# 12-25 or 13-26



## FrenchNago (Jan 1, 2011)

Hi,

I'm currently running 11-21 10spd Campy Record in the back mated to a std 39-50 and would like a bit of give(spin) on the really violent climbs or really long climbs (like over 9 % average)where i have to drop the rpm to 36 or so...

I'm hesitant 

12-25 or 13-26 for my mountain cassette??

other wise i could transform the whole thing and go 50/36 up front and 11/25 rear.......

whats your opinion?


----------



## Salsa_Lover (Jul 6, 2008)

do you have the 53 ring ? then 53/39 13-26

a 52/36 with 12-25 would also work well.


----------



## FrenchNago (Jan 1, 2011)

no my 53 ring is long gone, i run a 50 on my std cranks, so i'll go for 13-26 and give up a bit on the higher speeds going downhill.........

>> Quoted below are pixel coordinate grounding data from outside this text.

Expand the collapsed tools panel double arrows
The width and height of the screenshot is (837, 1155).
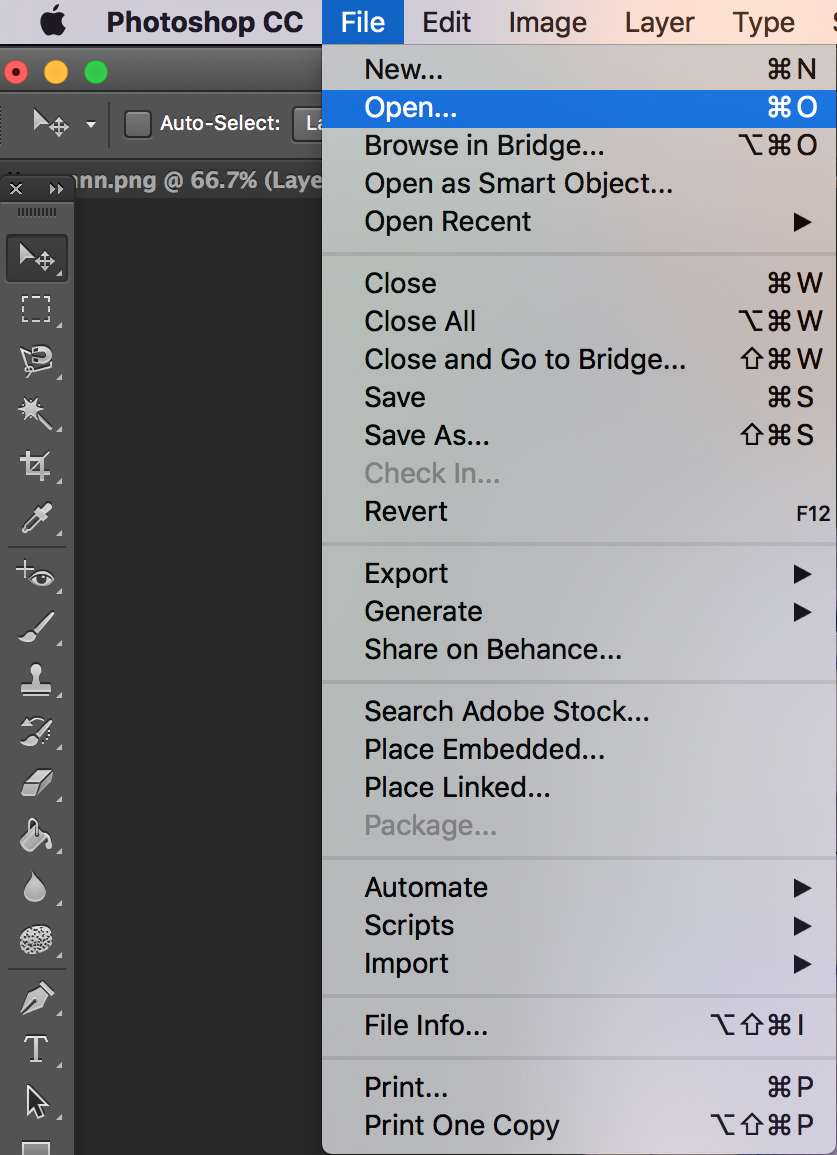point(55,189)
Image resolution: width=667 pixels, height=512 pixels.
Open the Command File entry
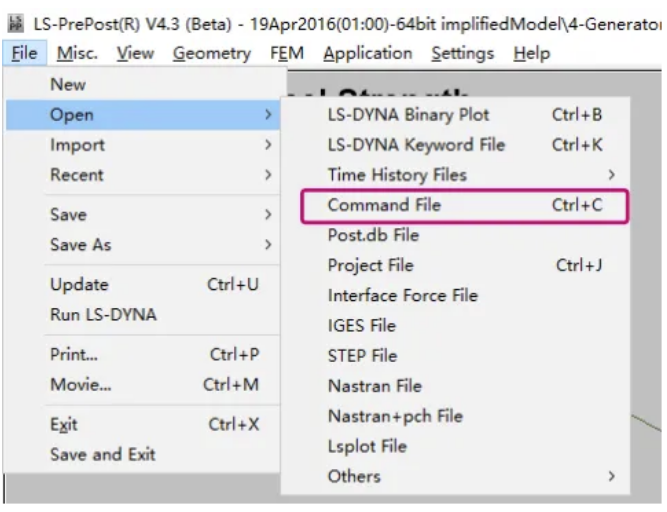(465, 205)
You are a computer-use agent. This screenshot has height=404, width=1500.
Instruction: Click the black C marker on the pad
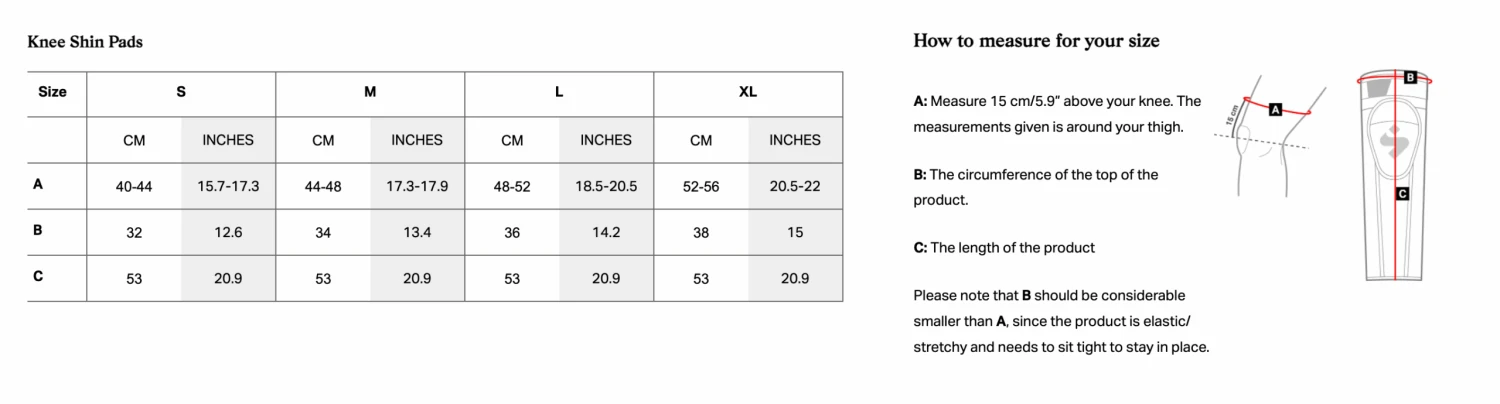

then later on I'll get a record 11 and set that up 11/25 52/36.....later

PS the hard climbs are Gassin front and back and ND des Anges (over Collobrieres) coming from there........col du galibier coming from Lautaret and the back....argh!!!


----------



## Salsa_Lover (Jul 6, 2008)

there is also a 13-29 that you could use, a friend here has it and runs it on a 53/39, is kind of heavy but it does work well with a short cage derailer.


----------



## FrenchNago (Jan 1, 2011)

yeah but that is a really huge cassette...........29 is too close to my mountainbike (11-34/22-34-46)but that's another story........

13-26 should be purrrrfect.......


----------



## Drew Eckhardt (Nov 11, 2009)

FrenchNago said:


> Hi,
> 
> I'm currently running 11-21 10spd Campy Record in the back mated to a std 39-50 and would like a bit of give(spin) on the really violent climbs or really long climbs (like over 9 % average)where i have to drop the rpm to 36 or so...
> 
> ...


13-26.

50x13 is still a 30 MPH cruising gear and 39 MPH sprinting gear. If you need to go faster down-hill just tuck. 

18 is a very nice cog to have on flatter rides with 19-22 MPH cruising speeds.

I switched to a 50x13 big gear while living in Boulder, CO 1996 with Rocky Mountains west and plains east and never wanted anything more over the following decade.


----------



## FrenchNago (Jan 1, 2011)

It's in the mail, the mail order sent it to my Parisian adress and I'm down south........real useful 

so mom in law is sending it down: Guess i'll have to be nice to her now  (sweet person in fact)

today did a bunch of cols with 39X21....so it goes


----------



## sneakyracer (Dec 1, 2007)

On a 9% average climb for even a mile you will need a 27 or even a 29 cog UNLESS you can produce 300+W for 10-30min comfortably. Then a 25 or maybe even a 23 cog might suffice. Assuming you weight less than 180lb. 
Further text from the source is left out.